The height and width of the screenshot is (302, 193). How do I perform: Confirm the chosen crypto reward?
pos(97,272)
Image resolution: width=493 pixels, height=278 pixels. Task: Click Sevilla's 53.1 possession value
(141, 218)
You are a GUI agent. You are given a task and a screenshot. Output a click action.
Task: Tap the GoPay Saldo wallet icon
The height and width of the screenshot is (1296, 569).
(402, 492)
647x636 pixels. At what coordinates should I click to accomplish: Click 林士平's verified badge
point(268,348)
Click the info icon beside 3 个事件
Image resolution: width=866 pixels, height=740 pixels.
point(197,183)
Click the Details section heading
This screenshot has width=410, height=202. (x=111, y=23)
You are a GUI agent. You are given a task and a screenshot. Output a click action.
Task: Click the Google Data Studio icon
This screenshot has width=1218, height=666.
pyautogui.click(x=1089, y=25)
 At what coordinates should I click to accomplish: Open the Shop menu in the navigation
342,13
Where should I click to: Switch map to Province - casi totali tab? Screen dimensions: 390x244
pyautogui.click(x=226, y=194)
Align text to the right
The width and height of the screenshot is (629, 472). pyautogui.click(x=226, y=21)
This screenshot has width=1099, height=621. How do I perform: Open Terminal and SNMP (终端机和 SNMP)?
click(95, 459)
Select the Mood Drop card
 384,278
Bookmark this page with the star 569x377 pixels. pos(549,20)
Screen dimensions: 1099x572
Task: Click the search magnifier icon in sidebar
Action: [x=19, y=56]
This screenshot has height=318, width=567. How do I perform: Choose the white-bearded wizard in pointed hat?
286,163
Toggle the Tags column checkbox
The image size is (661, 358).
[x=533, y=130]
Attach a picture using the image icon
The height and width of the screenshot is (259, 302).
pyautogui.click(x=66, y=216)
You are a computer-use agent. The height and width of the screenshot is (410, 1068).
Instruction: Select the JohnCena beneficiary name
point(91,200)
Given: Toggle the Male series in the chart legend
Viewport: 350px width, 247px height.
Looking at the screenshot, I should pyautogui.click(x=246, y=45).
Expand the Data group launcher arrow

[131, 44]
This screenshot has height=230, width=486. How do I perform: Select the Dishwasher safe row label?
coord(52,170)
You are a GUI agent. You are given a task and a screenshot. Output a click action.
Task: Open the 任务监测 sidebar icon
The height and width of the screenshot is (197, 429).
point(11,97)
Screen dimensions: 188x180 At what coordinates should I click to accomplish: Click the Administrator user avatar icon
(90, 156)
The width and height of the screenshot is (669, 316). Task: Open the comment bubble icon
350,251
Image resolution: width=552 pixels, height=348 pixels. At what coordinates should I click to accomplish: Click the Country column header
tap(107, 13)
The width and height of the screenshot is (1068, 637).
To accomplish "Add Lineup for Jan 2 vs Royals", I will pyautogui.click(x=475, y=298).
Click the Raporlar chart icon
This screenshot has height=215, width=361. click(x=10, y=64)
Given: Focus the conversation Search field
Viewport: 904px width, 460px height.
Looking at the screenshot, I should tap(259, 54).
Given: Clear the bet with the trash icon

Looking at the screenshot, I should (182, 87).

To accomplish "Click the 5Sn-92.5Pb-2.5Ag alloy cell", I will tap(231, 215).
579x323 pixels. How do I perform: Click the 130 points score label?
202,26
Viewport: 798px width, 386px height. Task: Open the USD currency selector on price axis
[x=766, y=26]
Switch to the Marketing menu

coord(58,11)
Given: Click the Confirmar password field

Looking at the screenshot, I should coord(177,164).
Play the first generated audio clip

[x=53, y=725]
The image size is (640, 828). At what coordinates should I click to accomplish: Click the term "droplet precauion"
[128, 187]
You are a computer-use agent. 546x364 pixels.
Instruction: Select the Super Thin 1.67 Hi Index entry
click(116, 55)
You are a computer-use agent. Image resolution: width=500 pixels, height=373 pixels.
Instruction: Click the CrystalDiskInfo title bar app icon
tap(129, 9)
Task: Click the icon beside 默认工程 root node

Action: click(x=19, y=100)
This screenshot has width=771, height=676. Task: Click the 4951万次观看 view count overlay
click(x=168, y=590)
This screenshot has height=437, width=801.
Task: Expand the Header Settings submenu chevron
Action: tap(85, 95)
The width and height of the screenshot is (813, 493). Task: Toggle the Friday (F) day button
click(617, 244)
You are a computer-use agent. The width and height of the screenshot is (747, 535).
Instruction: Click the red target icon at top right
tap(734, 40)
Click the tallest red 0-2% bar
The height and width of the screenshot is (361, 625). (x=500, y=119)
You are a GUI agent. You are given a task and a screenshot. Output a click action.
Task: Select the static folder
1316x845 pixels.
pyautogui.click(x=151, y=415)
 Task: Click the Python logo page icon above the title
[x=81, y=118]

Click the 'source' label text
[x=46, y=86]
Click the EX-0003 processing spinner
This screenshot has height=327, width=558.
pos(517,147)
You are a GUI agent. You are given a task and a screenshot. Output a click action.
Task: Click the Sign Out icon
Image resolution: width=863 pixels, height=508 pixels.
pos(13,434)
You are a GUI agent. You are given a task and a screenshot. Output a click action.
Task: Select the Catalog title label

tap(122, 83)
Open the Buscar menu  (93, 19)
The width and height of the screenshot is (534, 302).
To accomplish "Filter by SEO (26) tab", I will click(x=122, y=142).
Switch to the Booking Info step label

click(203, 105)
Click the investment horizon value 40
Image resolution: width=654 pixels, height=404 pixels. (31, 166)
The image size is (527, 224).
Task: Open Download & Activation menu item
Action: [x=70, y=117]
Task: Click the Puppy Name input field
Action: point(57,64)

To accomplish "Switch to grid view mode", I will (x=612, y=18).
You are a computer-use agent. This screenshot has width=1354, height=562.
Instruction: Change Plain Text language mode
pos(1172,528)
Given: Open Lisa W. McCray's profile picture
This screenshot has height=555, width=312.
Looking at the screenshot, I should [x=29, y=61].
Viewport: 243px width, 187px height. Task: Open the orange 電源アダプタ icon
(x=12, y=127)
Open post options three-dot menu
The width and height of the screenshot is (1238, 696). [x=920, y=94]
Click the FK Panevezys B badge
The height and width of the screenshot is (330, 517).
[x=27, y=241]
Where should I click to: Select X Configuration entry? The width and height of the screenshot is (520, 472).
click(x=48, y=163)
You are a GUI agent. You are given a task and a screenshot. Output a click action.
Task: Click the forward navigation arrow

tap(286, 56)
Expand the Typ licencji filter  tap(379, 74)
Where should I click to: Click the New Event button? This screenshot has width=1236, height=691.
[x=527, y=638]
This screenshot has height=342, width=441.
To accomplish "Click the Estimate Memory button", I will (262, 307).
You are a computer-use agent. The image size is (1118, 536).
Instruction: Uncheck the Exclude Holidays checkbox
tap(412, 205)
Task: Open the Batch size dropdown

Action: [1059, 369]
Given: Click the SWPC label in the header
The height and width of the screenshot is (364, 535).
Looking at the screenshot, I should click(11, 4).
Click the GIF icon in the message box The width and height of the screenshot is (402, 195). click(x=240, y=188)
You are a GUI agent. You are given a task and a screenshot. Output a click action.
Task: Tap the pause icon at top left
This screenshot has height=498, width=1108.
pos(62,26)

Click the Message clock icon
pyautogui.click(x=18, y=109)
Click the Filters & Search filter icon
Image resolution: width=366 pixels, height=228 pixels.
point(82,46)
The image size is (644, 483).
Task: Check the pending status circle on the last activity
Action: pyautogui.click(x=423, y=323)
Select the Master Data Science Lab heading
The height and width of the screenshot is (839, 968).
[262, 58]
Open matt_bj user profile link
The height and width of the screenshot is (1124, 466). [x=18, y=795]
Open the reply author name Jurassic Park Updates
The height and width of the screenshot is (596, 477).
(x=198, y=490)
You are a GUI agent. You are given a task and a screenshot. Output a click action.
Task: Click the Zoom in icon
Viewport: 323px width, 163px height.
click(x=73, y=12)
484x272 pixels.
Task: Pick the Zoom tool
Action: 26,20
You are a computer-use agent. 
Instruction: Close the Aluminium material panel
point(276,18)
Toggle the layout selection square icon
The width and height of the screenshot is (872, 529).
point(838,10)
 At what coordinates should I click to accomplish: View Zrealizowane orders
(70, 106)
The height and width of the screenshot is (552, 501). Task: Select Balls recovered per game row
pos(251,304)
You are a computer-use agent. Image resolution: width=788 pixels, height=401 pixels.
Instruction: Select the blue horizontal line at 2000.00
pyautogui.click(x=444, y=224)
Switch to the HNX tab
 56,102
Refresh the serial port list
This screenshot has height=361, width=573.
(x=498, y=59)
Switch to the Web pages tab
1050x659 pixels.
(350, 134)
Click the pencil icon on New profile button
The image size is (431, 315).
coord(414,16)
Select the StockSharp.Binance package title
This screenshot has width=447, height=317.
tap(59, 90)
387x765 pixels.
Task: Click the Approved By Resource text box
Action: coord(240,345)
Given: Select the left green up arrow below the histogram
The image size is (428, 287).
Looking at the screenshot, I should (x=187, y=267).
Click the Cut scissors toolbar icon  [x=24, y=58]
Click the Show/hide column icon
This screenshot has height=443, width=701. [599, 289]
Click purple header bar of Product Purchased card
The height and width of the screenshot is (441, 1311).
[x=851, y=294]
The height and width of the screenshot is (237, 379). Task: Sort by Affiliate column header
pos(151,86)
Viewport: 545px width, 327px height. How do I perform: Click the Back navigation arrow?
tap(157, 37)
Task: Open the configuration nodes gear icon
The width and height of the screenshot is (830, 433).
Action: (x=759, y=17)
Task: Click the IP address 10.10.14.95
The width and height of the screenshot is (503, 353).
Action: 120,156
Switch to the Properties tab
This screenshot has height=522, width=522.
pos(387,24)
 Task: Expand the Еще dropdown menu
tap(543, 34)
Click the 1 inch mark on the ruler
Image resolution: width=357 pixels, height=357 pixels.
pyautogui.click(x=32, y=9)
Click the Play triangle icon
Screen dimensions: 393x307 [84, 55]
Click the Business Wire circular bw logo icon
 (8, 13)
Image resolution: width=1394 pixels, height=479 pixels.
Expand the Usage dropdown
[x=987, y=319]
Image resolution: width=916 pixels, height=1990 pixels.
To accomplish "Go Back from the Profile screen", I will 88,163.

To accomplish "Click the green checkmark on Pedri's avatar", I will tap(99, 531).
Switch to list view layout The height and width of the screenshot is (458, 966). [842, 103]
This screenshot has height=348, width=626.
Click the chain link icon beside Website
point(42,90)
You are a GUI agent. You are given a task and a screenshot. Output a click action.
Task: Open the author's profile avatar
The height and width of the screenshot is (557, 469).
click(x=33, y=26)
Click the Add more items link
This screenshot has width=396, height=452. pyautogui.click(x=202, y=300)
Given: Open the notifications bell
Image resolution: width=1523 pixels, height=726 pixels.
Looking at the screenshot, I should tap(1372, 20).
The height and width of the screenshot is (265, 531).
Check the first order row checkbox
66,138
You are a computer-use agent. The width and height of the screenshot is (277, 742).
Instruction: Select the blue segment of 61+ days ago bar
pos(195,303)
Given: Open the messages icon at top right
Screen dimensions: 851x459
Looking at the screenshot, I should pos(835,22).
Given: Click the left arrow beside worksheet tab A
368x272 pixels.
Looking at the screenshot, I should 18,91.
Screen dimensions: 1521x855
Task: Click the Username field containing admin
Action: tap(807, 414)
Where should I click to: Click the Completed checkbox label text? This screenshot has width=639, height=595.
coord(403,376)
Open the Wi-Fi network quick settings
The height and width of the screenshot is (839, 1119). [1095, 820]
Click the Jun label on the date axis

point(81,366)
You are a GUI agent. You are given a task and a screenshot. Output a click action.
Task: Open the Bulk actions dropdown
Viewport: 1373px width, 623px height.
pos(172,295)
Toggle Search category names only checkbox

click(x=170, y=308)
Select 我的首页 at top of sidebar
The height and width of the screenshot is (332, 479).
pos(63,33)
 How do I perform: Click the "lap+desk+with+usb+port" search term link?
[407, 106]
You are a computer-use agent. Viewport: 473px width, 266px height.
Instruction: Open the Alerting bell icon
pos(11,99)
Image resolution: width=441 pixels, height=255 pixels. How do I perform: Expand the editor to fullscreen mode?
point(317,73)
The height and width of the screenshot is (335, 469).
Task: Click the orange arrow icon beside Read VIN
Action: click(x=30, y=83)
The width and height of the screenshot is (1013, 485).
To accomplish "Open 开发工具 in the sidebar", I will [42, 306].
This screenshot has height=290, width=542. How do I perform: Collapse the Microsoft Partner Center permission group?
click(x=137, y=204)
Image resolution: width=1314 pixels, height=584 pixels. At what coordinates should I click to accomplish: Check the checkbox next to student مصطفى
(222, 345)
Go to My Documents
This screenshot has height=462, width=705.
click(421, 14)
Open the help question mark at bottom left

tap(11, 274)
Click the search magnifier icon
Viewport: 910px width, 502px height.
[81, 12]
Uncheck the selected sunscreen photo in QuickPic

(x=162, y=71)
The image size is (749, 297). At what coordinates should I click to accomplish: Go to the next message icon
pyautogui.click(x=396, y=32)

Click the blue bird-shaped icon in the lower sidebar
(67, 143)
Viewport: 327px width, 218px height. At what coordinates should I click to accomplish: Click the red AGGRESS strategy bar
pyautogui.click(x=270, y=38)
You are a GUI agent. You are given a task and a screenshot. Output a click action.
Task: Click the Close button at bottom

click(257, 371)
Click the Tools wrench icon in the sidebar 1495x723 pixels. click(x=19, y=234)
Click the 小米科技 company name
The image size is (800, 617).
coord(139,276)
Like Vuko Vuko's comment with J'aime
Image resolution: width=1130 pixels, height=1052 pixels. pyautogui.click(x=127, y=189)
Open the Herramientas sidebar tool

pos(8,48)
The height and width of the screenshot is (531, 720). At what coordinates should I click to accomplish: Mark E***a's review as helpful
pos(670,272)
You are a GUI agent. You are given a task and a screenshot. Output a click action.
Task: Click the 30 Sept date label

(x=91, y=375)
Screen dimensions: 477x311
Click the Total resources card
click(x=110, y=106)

* **About this exercise**:
Each line above that includes "layout" should be shown.

* **Answer to the exercise**:
Toggle the layout selection square icon
Switch to list view layout The height and width of the screenshot is (458, 966). [842, 103]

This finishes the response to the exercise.